» **Work instruction**
Every line of the data must be retyped exactly as it stands.

----- Materials provided -----

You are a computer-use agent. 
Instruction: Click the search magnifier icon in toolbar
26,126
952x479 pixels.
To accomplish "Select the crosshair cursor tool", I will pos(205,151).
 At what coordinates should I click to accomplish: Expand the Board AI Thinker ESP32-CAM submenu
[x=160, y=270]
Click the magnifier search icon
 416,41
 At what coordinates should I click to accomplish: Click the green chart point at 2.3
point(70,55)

-----

» **Response box**
You are a computer-use agent. 
Instruction: Click the search magnifier icon in toolbar
26,126
952x479 pixels.
To accomplish "Select the crosshair cursor tool", I will pos(205,151).
 At what coordinates should I click to accomplish: Expand the Board AI Thinker ESP32-CAM submenu
[x=160, y=270]
Click the magnifier search icon
 416,41
 At what coordinates should I click to accomplish: Click the green chart point at 2.3
point(70,55)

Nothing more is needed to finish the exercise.